• [Extracted text]:
How to Invest Using Peer-to-Peer Lending

by Mike Parsons Mike is an Australian IT support professional.

Peer-to-peer lending has become one of the most popular forms of investment nowadays. Many choose this over bank loans to resolve their financial issues. However, investors also see peer-to-peer lending as an opportunity to expand their investment portfolio.

In order to better understand what peer-to-peer lending entails and how to invest using it, here are some important facts.

What is peer-to-peer lending?

Peer-to-peer lending is facilitated through companies which pair up borrowers and lenders. These lenders are individual companies which will loan their own money to the borrower. Their decision to loan the money is based on the assessment of the borrower after reading their portfolio in order to mitigate the risks.

The lender can agree to loan part of the sum the borrower needs or all of it. This is why the majority of peer-to-peer loans is financed by several investors. And the money is returned to investors through monthly payments made by the borrower.

Companies that facilitate peer-to-peer loans

Companies that facilitate peer-to-peer (P2P) loans offer certain interest rate depending on the credit score of the borrower. They will also fee for providing their service, preparing the documentation and for penalties if the borrower is late or fails to make a payment. The time to repay the loan depends on the amount but will usually be up to 60 months.

As an investor, you will look for the stricter company since that will guarantee your return on investment. As a borrower, you will choose the company with more agreeable conditions to return the money to the lender.

• [Exercise task 1]: Return the complete article on peer-to-peer lending, word for word.
The article and the entries that follow it come from unrelated sources.

• [Material provided]:
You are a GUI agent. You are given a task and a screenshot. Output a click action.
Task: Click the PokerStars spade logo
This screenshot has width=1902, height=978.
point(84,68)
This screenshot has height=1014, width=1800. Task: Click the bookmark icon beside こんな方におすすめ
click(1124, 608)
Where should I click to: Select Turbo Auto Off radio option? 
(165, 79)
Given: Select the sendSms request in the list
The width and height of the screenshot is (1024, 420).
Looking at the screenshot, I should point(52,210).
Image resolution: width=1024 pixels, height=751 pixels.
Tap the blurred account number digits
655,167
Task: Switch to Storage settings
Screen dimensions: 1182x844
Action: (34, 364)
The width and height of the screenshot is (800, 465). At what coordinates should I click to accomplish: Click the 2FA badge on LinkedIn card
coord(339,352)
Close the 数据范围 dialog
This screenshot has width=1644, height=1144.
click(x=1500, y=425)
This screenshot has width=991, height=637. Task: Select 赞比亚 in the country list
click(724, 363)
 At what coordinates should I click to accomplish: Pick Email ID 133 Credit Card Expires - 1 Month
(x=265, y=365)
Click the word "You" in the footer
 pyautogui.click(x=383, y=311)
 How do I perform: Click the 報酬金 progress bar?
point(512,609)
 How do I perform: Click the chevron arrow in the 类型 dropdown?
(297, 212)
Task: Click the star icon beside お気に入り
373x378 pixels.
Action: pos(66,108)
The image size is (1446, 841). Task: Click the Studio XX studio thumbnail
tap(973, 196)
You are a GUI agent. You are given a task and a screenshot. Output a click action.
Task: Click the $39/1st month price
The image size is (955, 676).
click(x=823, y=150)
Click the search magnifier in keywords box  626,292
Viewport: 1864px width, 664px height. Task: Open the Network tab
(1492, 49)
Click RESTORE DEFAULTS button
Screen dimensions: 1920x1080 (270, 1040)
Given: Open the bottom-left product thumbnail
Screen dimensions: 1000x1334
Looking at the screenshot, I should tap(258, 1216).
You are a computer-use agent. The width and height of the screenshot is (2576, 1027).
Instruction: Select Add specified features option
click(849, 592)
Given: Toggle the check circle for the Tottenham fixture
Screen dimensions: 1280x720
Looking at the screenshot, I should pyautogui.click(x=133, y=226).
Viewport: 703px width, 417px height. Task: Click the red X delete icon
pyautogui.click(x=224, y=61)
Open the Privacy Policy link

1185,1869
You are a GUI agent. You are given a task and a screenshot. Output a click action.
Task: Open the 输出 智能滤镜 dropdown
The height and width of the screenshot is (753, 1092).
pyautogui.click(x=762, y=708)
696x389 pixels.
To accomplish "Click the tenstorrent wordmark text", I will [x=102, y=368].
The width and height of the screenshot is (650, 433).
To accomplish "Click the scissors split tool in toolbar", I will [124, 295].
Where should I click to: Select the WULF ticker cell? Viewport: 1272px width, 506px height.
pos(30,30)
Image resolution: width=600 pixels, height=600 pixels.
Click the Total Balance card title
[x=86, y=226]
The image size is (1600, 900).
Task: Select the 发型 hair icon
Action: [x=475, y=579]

• [Exercise task 2]: Locate each line of the entries that contains the string "perform", and copy those lines.

• [Expected answer 1]:
How to Invest Using Peer-to-Peer Lending

by Mike Parsons Mike is an Australian IT support professional.

Peer-to-peer lending has become one of the most popular forms of investment nowadays. Many choose this over bank loans to resolve their financial issues. However, investors also see peer-to-peer lending as an opportunity to expand their investment portfolio.

In order to better understand what peer-to-peer lending entails and how to invest using it, here are some important facts.

What is peer-to-peer lending?

Peer-to-peer lending is facilitated through companies which pair up borrowers and lenders. These lenders are individual companies which will loan their own money to the borrower. Their decision to loan the money is based on the assessment of the borrower after reading their portfolio in order to mitigate the risks.

The lender can agree to loan part of the sum the borrower needs or all of it. This is why the majority of peer-to-peer loans is financed by several investors. And the money is returned to investors through monthly payments made by the borrower.

Companies that facilitate peer-to-peer loans

Companies that facilitate peer-to-peer (P2P) loans offer certain interest rate depending on the credit score of the borrower. They will also fee for providing their service, preparing the documentation and for penalties if the borrower is late or fails to make a payment. The time to repay the loan depends on the amount but will usually be up to 60 months.

As an investor, you will look for the stricter company since that will guarantee your return on investment. As a borrower, you will choose the company with more agreeable conditions to return the money to the lender.

• [Expected answer 2]:
 How do I perform: Click the 報酬金 progress bar?
 How do I perform: Click the chevron arrow in the 类型 dropdown?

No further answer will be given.